In his first public comments, he concluded his prepared remarks with a pointed broadside against his antagonizers.
“I understand we are living in a political era in which insults and insinuation often drown out honesty and integrity,” Mr. Strzok planned to say, continuing: “I have the utmost respect for Congress’s oversight role, but I truly believe that today’s hearing is just another victory notch in Putin’s belt and another milestone in our enemies’ campaign to tear America apart.”
He concluded: “As someone who loves this country and cherishes its ideals, it is profoundly painful to watch and even worse to play a part in.”
Mr. Strzok, a career agent, played a pivotal role in two of the bureau’s most politically fraught cases: the F.B.I.’s investigation into Hillary Clinton’s email practices as secretary of state and a separate inquiry into Russia’s attempts to interfere in the 2016 election and its interactions with the Trump campaign.

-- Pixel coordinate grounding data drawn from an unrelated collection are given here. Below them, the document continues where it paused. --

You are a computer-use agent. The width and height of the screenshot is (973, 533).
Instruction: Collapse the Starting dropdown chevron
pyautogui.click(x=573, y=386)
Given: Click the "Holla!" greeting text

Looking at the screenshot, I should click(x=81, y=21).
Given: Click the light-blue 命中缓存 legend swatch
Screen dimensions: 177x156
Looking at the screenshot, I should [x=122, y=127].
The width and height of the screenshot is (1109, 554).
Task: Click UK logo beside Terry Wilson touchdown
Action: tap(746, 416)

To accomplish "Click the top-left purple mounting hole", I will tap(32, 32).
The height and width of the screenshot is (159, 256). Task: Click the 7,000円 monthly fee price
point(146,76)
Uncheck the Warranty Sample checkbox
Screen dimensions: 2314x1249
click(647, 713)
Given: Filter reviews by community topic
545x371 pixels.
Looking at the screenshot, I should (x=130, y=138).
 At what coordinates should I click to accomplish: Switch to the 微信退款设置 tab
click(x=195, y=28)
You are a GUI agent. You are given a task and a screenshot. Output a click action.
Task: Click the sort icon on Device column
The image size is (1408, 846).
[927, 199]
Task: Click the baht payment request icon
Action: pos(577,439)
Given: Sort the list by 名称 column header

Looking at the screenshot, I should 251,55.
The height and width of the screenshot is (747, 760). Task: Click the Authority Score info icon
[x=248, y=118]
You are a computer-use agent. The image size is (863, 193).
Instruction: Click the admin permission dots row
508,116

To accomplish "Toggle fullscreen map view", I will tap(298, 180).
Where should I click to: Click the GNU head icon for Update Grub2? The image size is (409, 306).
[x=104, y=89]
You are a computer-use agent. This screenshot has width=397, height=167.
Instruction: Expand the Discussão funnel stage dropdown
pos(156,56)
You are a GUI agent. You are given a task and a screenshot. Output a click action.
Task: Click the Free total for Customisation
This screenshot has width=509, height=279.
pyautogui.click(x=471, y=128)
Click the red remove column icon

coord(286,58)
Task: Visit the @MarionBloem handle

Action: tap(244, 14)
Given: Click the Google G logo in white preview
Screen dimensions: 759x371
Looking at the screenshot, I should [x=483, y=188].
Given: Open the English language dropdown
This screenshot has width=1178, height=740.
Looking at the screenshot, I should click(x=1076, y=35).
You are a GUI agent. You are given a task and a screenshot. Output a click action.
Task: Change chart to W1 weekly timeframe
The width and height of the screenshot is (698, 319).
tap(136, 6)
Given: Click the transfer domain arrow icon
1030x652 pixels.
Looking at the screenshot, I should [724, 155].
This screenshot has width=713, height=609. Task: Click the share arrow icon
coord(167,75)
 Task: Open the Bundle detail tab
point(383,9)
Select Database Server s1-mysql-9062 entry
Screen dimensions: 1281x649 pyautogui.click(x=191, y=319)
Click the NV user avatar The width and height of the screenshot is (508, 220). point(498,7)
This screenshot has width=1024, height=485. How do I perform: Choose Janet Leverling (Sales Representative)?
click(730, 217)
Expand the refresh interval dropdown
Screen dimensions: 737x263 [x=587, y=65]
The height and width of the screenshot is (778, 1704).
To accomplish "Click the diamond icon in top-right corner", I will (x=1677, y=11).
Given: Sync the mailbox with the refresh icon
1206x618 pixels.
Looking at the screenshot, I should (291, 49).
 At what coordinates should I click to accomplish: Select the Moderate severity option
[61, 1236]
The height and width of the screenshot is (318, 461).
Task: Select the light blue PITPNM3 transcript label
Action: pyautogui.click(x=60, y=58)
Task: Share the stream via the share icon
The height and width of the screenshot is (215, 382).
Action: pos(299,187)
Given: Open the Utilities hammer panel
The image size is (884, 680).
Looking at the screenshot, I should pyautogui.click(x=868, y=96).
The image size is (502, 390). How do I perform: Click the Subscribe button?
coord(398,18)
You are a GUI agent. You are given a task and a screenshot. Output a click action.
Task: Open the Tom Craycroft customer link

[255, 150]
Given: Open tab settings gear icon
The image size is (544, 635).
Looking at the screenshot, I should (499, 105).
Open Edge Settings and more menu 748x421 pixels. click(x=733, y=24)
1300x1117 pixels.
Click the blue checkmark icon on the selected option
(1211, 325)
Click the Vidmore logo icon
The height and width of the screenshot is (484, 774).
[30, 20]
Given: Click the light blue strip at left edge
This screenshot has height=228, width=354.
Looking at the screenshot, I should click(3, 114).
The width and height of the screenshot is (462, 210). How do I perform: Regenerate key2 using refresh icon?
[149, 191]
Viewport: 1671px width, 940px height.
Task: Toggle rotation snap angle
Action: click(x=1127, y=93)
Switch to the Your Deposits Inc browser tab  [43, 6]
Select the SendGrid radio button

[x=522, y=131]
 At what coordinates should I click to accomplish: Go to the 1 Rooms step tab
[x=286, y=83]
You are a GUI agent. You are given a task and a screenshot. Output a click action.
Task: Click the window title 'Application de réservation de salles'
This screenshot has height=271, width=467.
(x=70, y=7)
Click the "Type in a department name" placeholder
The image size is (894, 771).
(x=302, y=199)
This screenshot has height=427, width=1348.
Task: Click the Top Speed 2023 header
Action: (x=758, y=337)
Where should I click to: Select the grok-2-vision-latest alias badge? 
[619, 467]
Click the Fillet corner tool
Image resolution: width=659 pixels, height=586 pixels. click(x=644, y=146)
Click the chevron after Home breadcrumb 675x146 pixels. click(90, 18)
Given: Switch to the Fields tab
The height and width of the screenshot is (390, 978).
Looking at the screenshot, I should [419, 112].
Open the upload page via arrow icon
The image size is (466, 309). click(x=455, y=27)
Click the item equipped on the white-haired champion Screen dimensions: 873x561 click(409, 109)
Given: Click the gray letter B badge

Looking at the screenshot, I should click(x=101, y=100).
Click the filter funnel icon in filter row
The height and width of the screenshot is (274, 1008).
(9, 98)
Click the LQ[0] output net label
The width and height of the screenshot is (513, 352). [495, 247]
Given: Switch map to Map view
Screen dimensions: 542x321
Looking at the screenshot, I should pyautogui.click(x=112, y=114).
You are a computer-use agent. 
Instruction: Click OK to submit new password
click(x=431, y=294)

Mr. Strzok has come under intense scrutiny since the Justice Department’s inspector general discovered thousands of text messages that he exchanged with a senior F.B.I. lawyer, Lisa Page, working on both investigations colorfully disparaging Mr. Trump.
In one exchange, Ms. Page said to Mr. Strzok, Trump is “not ever going to become president, right?”
“No. No he won’t. We’ll stop it,” Mr. Strzok replied.
House Republicans and Mr. Trump have seized on those texts, charging that they undercut the integrity of the Russia investigation, which has since been taken over by the special counsel, Robert S. Mueller III. Republican lawmakers were prepared to confront the former agent with volumes of such messages on Thursday.
Mr. Strzok said he deeply regretted the messages, but he said that they did not amount to more than private political beliefs.
“In the summer of 2016, we had an urgent need to protect the integrity of an American Presidential election from a hostile foreign power determined to weaken and divide the United States of America,” he said. “This investigation is not politically motivated, it is not a witch hunt, it is not a hoax.”
The inspector general’s report was unsparing in its criticism of Mr. Strzok and Ms. Page, but found no evidence that their personal views had affected prosecutorial decisions in the Clinton case. The inspector general, Michael E. Horowitz, continues to investigate the F.B.I.’s handling of key aspects of the Russia case.
Mr. Strzok, who spent a contentious day locked behind closed doors for an interview with the same lawmakers late last month, did not have kind words for the Republicans leading the committee.